> **Task**
What you write should match, word for word, the lines from the one containing "Given: Click the" through the end of the data, with no pictures.

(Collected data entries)
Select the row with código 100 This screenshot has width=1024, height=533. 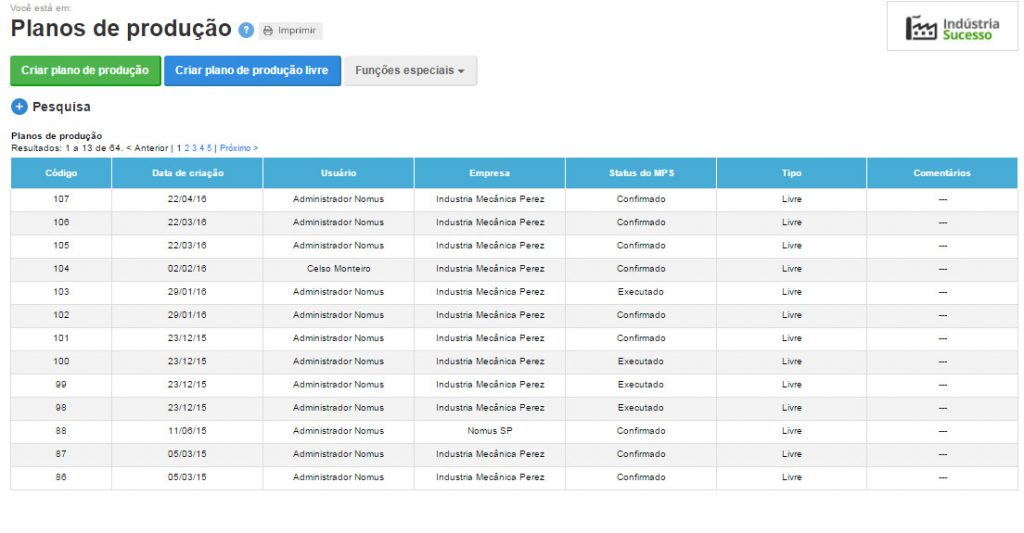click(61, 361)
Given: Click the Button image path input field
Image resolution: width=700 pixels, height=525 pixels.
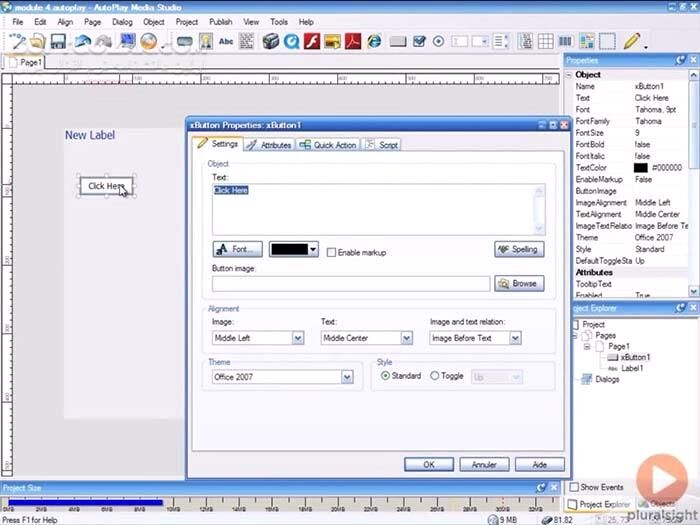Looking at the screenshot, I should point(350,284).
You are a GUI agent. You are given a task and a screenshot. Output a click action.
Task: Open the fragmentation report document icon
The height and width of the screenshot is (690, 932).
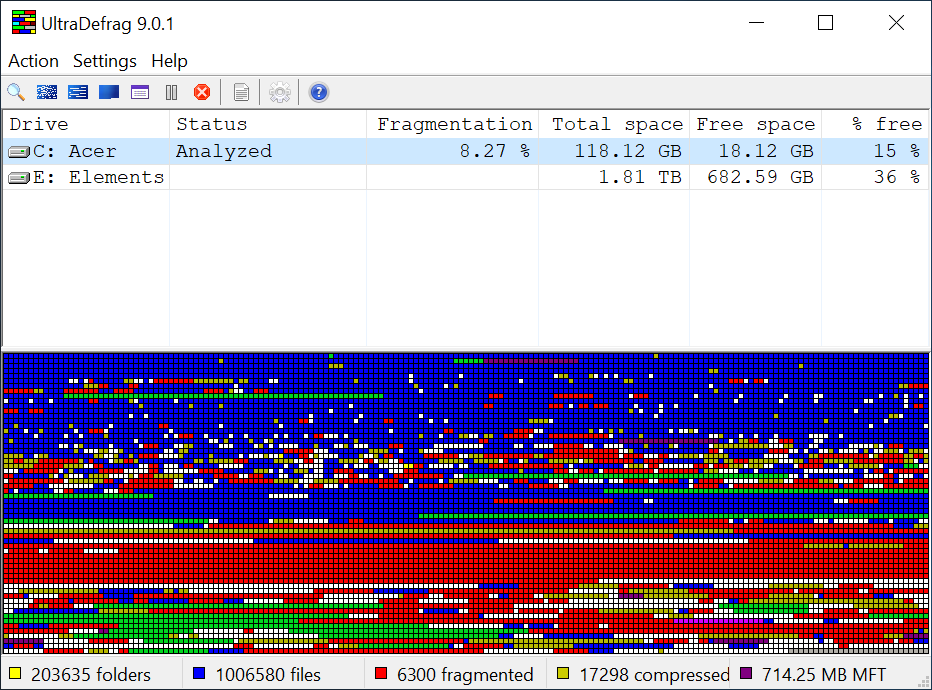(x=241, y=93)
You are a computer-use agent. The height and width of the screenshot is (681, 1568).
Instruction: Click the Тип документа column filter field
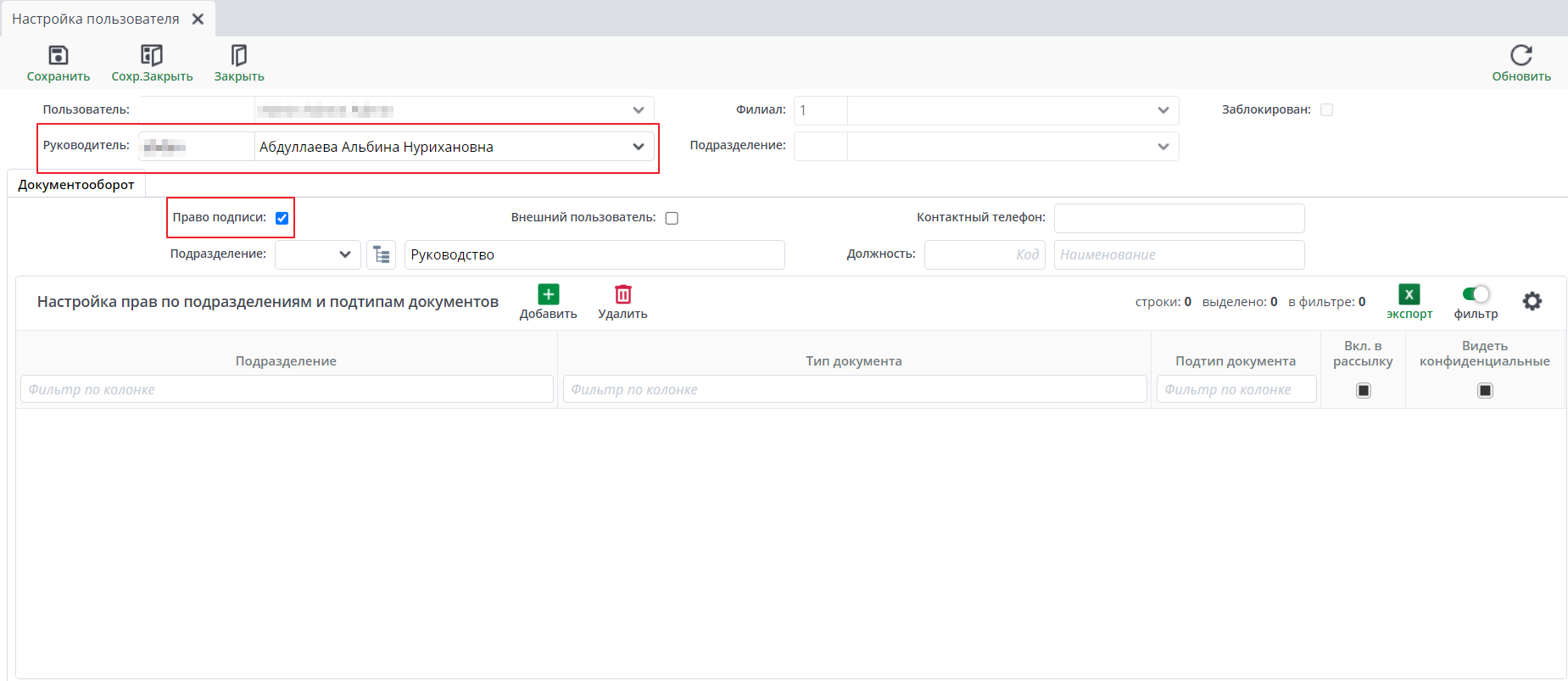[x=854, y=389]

> **Answer to this exercise**
Given: Click the Button image path input field
Image resolution: width=700 pixels, height=525 pixels.
Looking at the screenshot, I should point(350,284).
You are a GUI agent. You are given a task and a screenshot. Output a click action.
Task: Open the fragmentation report document icon
The height and width of the screenshot is (690, 932).
(x=241, y=93)
You are a computer-use agent. The height and width of the screenshot is (681, 1568).
Instruction: Click the Тип документа column filter field
[x=854, y=389]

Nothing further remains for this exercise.